Wohnungspolitik als Sündenfall
Einen ersten Aufschlag wollen die Erneuerer am Samstag beim Spd-parteitag mit einem von den Jusos gemeinsam mit der Landtagsfraktion und Kommunalpolitikern erarbeiteten Antrag für mehr bezahlbaren Wohnraum machen. Der Vorstoß zielt auf eine Verdoppelung der Landesbauförderung auf 500 Millionen Euro pro Jahr und auf die Ausweisung neuer Bauflächen. Er markiert zugleich eine Abkehr von alten Rivalitäten zwischen Jusos und Fraktion – und Korrekturbedarf an der Wohnungsbaupolitik, die die SPD in der Regierung von 2011 bis 2016 verfolgt hat.
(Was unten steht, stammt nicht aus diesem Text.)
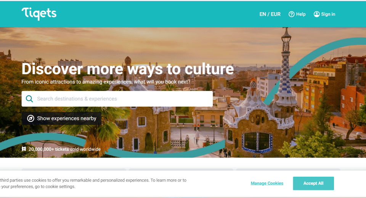The width and height of the screenshot is (366, 198).
Task: Click the iconic attractions subheading text
Action: pyautogui.click(x=106, y=82)
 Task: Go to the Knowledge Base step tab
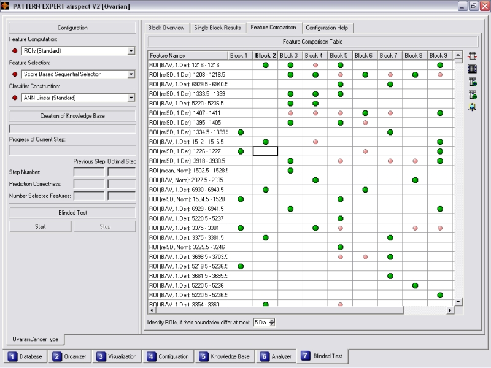pos(224,356)
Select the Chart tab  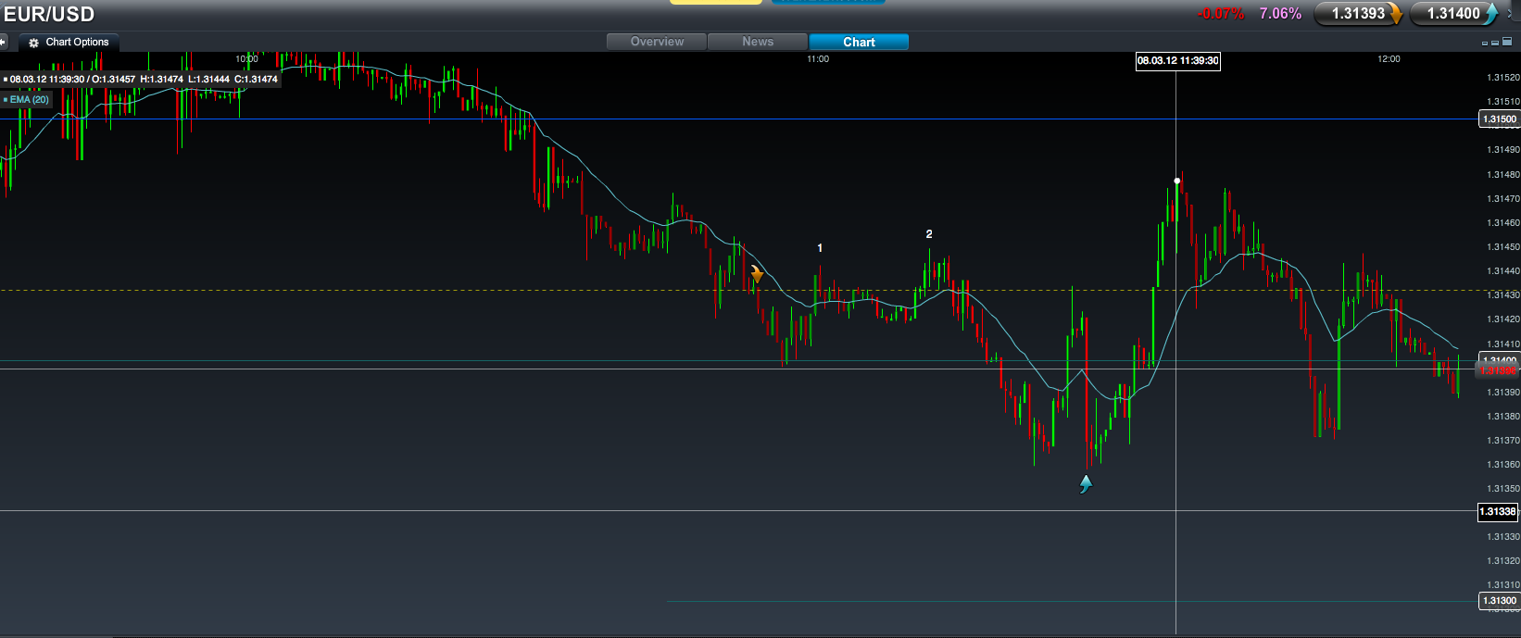[859, 42]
„Wir müssen glaubwürdig darstellen, dass wir aus Fehlern gelernt haben. Nur so wird es der SPD gelingen, Vertrauen zurückzugewinnen“, sagt Hahn. „Die SPD hat in ihrer Regierungszeit in Stuttgart beim Wohnungsbau gute Anstöße geliefert, aber die Menschen haben den Verkauf von 20 000 Lbbw-wohnungen an ein privates Immobilienunternehmen als Sündenfall empfunden. Das war ein Fehler.“
Einen Neustart der SPD streben Brütting und Hahn auch in anderen Bereichen an. So fordern sie eine Klärung über die Frage, ob es künftig noch ein Nebeneinander von Realschule und Gemeinschaftsschule geben soll. „Wir müssen da die Konkurrenz rausnehmen, neben dem Gymnasium sollte es nur noch eine weitere Säule geben“, findet Brütting. Neu ausgerichtet will er auch das Verhältnis der SPD zum ländlichen Raum wissen. Der Spruch des damaligen Spd-vizeregierungschef Nils Schmid, dass im Schwarzwald halt mal ein Tal zuwachse, hänge der Partei noch nach. Dabei sehen Brütting und Hahn die SPD als idealen Partner für den ländlichen Raum.
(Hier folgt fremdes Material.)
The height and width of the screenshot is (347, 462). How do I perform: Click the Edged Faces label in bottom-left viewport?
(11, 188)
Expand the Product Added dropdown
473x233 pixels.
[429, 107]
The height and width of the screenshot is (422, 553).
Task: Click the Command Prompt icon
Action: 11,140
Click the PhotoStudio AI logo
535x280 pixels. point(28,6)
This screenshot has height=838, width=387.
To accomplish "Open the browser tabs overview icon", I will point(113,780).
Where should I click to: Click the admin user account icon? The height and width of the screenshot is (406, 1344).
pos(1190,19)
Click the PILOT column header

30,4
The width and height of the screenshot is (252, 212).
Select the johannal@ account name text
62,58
„Die grün-schwarze Regierung tut nichts, um den Rückzug der staatlichen Institutionen aus dem ländlichen Raum zu verhindern. Eine neue SPD muss dafür stehen, dass Krankenhäuser, Poststellen oder Polizeidienststellen vor Ort bleiben, aber auch dafür, dass die Digitalisierung tatsächlich landesweit vorangeht“, sagt Hahn. „Es geht uns um die Gleichheit der Lebensverhältnisse, um Solidarität. Das sind Kernthemen der SPD“, sagt Brütting, der Bürgermeister von Heubach (Ostalbkreis) ist. Die beiden sind auch bereit, sich von einem weiteren Dogma der Regierungsjahre, der „schwarzen Null“, zu verabschieden. „Es ist wichtig, auf solides Haushalten zu schauen – aber die schwarze Null ist kein Ziel an sich“, sagt der Spd-landesvize. Auch in der Flüchtlingskrise 2015 habe die damals noch regierende SPD Fehler gemacht, sagt Hahn. „Wir haben zu viel über Abschiebungen und Kriminalität diskutiert. Die SPD muss aber Orientierung bieten, wie die Integration in den Kommunen und am Arbeitsmarkt gelingen kann.“
Brütting und Hahn fordern damit eine Abkehr von zentralen Positionen der Regierungsjahre, an deren Ende die SPD auf 12,7 Prozent abstürzte. Sie sehen sich als Vertreter einer neuen Generation von Spd-politikern, die von 2011 bis 2016 nicht mit am Ruder waren, nun aber Verantwortung übernehmen wollen. „Uns treibt der Wille, die SPD inhaltlich voranzutreiben und die personalpolitischen Sandkastenspiele der Vergangenheit hinter uns zu lassen“, sagt Hahn.
„Ziel der SPD muss es sein, 2021 wieder in die Landesregierung zu kommen – und sie 2026 anzuführen“, sagt Brütting. Das möge aus heutiger Sicht utopisch klingen, aber die Bewegung in der politischen Landschaft könne für eine runderneute SPD auch eine Chance sein.